あまりの美味しさに一気に食べ切りそうになり、ハッとした大吉は、ひと切れを残してナイフとフォークを置いた。
左門は自身の食事を終えている。
赤ワインだけを優雅に楽しみつつ、「どうした?」と大吉に聞いた。
「もったいないので、これは最後に食べます。まだ今のライスカレーがあるので」
「最後をビフテキで締めるのか。ならば、こっちはいつ食べるのだ?」
まだ触れていない釣鐘がひとつある。
左門が腰を浮かせて開けると、冷気がふわりと漂った。
銀の深鉢に砕いた氷と塩が入れられており、その中央にはなんと、ガラスの器に盛られたアイスクリームがある。

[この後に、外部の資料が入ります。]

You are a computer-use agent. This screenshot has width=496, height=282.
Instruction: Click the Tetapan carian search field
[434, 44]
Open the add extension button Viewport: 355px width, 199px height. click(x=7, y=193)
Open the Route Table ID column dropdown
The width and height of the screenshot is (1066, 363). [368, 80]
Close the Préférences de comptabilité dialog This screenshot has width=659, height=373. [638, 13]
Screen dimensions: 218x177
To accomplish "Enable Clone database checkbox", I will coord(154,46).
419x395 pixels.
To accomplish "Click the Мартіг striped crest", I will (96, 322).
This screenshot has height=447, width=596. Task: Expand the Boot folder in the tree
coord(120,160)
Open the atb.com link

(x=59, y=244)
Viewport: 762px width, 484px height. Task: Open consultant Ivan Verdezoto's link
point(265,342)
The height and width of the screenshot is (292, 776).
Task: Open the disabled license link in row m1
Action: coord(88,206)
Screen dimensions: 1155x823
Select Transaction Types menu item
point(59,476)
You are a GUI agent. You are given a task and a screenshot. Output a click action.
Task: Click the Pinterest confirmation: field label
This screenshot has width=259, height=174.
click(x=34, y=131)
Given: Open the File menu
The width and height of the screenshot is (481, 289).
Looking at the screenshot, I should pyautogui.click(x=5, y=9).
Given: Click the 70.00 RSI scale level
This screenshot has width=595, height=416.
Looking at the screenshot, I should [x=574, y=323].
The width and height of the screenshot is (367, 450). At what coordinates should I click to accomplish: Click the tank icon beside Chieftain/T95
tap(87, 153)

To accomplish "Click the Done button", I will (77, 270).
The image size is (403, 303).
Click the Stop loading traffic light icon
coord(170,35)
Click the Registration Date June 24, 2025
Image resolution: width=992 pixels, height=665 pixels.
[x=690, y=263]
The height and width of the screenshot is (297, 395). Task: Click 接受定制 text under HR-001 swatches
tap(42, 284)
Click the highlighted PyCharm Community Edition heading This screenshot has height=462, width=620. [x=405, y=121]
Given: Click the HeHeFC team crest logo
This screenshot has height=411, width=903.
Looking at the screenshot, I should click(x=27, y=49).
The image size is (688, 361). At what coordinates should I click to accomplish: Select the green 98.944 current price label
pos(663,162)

中江一家に振る舞ったものと全く同じで、バナナと薄焼きの洋菓子も添えられていた。
「アイスクリーム! これも僕に……?」
「もちろんだ。釣鐘を外してしまったからな。溶けないうちに食べるが良い」
感激の中でガラスの器を氷から取り出した大吉は、目の前に置いてうっとりと眺める。
まるで憧れの女性にやっと出会えたような心持ちである。
「いただきます」
胸を高鳴らせて味わえば、ひと口目で夢の世界へ運ばれた。
(これがアイスクリーム。なんて魅惑的な甘味なんだ……)
滑らかで冷たく優しい甘味は、舌を喜ばせるとすぐに喉の奥へ流れて消えてしまうので、急いで次のひと匙を口に運び入れる。
せっせと手を動かしながら大吉の頭には、函館で有名なカフェーの人気女給の顔が浮かんでいた。
歓楽街の道端で見かけて声をかけると、ちょっとだけ微笑んで喜ばせてくれるけれど、すぐに先へ行ってしまう。だから追いかけて話しかけるのに忙しい。スプーンを動かしている、この手のように。
(アイスクリームはまるで、美人のお姉さんのようだ……)
魅惑の甘味をたちまち食べ終えて残念に思う大吉だが、まだバナナがある。
初めてのバナナにも感動し、ひと房を独り占めした弟への恨みは、綺麗さっぱり消え去った。